Stored items

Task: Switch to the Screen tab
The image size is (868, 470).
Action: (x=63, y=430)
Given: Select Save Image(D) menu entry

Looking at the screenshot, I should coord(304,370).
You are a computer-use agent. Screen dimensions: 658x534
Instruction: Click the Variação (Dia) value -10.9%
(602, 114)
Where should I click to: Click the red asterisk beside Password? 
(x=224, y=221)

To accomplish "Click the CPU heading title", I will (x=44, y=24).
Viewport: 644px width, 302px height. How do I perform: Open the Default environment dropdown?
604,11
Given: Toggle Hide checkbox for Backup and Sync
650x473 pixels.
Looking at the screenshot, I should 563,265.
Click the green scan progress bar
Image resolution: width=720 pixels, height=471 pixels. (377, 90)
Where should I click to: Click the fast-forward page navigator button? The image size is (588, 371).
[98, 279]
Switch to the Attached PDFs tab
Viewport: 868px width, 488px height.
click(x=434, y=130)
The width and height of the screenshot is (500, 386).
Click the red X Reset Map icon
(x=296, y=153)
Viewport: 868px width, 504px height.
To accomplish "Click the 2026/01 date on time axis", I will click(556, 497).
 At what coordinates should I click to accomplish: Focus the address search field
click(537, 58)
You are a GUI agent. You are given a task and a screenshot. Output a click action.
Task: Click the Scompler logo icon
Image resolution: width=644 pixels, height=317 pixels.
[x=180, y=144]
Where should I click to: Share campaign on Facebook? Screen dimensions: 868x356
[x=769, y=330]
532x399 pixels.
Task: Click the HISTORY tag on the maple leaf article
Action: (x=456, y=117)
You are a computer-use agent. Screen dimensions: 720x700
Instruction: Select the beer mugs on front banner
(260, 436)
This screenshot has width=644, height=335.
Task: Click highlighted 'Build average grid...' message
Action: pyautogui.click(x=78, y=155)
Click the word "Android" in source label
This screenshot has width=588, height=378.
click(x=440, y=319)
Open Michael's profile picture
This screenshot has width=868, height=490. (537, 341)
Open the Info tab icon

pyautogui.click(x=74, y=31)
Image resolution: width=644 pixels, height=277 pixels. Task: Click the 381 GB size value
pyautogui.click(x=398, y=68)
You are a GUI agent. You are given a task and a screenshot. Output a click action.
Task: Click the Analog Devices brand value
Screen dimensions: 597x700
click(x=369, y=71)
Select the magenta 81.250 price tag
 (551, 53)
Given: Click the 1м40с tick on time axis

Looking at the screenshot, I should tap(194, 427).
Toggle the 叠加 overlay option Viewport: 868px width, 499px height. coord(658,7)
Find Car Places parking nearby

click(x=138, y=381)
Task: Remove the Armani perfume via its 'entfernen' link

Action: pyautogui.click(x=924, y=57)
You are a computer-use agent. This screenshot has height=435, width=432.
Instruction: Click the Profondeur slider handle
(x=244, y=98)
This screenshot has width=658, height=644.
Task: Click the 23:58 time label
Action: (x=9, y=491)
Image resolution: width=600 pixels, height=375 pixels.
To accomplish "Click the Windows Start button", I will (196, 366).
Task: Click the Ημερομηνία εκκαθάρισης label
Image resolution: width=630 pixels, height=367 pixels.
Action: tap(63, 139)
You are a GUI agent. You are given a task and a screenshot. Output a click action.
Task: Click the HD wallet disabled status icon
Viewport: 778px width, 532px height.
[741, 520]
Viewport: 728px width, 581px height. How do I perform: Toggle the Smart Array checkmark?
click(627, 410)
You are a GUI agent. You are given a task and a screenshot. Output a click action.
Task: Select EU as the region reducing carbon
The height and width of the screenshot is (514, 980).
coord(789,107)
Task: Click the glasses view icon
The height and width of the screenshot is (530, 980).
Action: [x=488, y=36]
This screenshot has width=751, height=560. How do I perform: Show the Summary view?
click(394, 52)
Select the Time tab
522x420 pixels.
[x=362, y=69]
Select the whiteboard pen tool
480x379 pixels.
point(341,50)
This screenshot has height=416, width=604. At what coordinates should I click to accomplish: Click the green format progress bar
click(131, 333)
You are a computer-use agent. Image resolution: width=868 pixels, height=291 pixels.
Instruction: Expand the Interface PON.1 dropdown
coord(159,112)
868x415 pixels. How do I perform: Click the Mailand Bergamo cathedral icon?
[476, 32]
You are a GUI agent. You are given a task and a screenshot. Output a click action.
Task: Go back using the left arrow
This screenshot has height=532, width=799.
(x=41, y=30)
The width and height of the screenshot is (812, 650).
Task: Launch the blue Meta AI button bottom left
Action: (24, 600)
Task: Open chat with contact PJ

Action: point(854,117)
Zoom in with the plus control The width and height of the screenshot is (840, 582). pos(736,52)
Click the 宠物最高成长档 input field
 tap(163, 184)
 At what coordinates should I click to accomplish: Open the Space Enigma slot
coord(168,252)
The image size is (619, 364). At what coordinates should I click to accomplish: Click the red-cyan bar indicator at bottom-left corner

WHAT IS REQUIRED >> Give the entries again exactly, every one.

RESULT OF THIS TASK >>
Task: Switch to the Screen tab
The image size is (868, 470).
Action: (x=63, y=430)
Given: Select Save Image(D) menu entry

Looking at the screenshot, I should coord(304,370).
You are a computer-use agent. Screen dimensions: 658x534
Instruction: Click the Variação (Dia) value -10.9%
(602, 114)
Where should I click to: Click the red asterisk beside Password? 
(x=224, y=221)

To accomplish "Click the CPU heading title", I will (x=44, y=24).
Viewport: 644px width, 302px height. How do I perform: Open the Default environment dropdown?
604,11
Given: Toggle Hide checkbox for Backup and Sync
650x473 pixels.
Looking at the screenshot, I should 563,265.
Click the green scan progress bar
Image resolution: width=720 pixels, height=471 pixels. (377, 90)
Where should I click to: Click the fast-forward page navigator button? The image size is (588, 371).
[98, 279]
Switch to the Attached PDFs tab
Viewport: 868px width, 488px height.
click(x=434, y=130)
The width and height of the screenshot is (500, 386).
Click the red X Reset Map icon
(x=296, y=153)
Viewport: 868px width, 504px height.
To accomplish "Click the 2026/01 date on time axis", I will click(556, 497).
 At what coordinates should I click to accomplish: Focus the address search field
click(537, 58)
You are a GUI agent. You are given a task and a screenshot. Output a click action.
Task: Click the Scompler logo icon
Image resolution: width=644 pixels, height=317 pixels.
[x=180, y=144]
Where should I click to: Share campaign on Facebook? Screen dimensions: 868x356
[x=769, y=330]
532x399 pixels.
Task: Click the HISTORY tag on the maple leaf article
Action: (x=456, y=117)
You are a computer-use agent. Screen dimensions: 720x700
Instruction: Select the beer mugs on front banner
(260, 436)
This screenshot has width=644, height=335.
Task: Click highlighted 'Build average grid...' message
Action: pyautogui.click(x=78, y=155)
Click the word "Android" in source label
This screenshot has width=588, height=378.
click(x=440, y=319)
Open Michael's profile picture
This screenshot has width=868, height=490. (537, 341)
Open the Info tab icon

pyautogui.click(x=74, y=31)
Image resolution: width=644 pixels, height=277 pixels. Task: Click the 381 GB size value
pyautogui.click(x=398, y=68)
You are a GUI agent. You are given a task and a screenshot. Output a click action.
Task: Click the Analog Devices brand value
Screen dimensions: 597x700
click(x=369, y=71)
Select the magenta 81.250 price tag
 (551, 53)
Given: Click the 1м40с tick on time axis

Looking at the screenshot, I should tap(194, 427).
Toggle the 叠加 overlay option Viewport: 868px width, 499px height. coord(658,7)
Find Car Places parking nearby

click(x=138, y=381)
Task: Remove the Armani perfume via its 'entfernen' link

Action: pyautogui.click(x=924, y=57)
You are a computer-use agent. This screenshot has height=435, width=432.
Instruction: Click the Profondeur slider handle
(x=244, y=98)
This screenshot has width=658, height=644.
Task: Click the 23:58 time label
Action: (x=9, y=491)
Image resolution: width=600 pixels, height=375 pixels.
To accomplish "Click the Windows Start button", I will (196, 366).
Task: Click the Ημερομηνία εκκαθάρισης label
Image resolution: width=630 pixels, height=367 pixels.
Action: tap(63, 139)
You are a GUI agent. You are given a task and a screenshot. Output a click action.
Task: Click the HD wallet disabled status icon
Viewport: 778px width, 532px height.
[741, 520]
Viewport: 728px width, 581px height. How do I perform: Toggle the Smart Array checkmark?
click(627, 410)
You are a GUI agent. You are given a task and a screenshot. Output a click action.
Task: Select EU as the region reducing carbon
The height and width of the screenshot is (514, 980).
coord(789,107)
Task: Click the glasses view icon
The height and width of the screenshot is (530, 980).
Action: [x=488, y=36]
This screenshot has width=751, height=560. How do I perform: Show the Summary view?
click(394, 52)
Select the Time tab
522x420 pixels.
[x=362, y=69]
Select the whiteboard pen tool
480x379 pixels.
point(341,50)
This screenshot has height=416, width=604. At what coordinates should I click to accomplish: Click the green format progress bar
click(131, 333)
You are a computer-use agent. Image resolution: width=868 pixels, height=291 pixels.
Instruction: Expand the Interface PON.1 dropdown
coord(159,112)
868x415 pixels. How do I perform: Click the Mailand Bergamo cathedral icon?
[476, 32]
You are a GUI agent. You are given a task and a screenshot. Output a click action.
Task: Go back using the left arrow
This screenshot has height=532, width=799.
(x=41, y=30)
The width and height of the screenshot is (812, 650).
Task: Launch the blue Meta AI button bottom left
Action: (24, 600)
Task: Open chat with contact PJ

Action: point(854,117)
Zoom in with the plus control The width and height of the screenshot is (840, 582). pos(736,52)
Click the 宠物最高成长档 input field
 tap(163, 184)
 At what coordinates should I click to accomplish: Open the Space Enigma slot
coord(168,252)
The image size is (619, 364). At what coordinates should I click to accomplish: Click the red-cyan bar indicator at bottom-left corner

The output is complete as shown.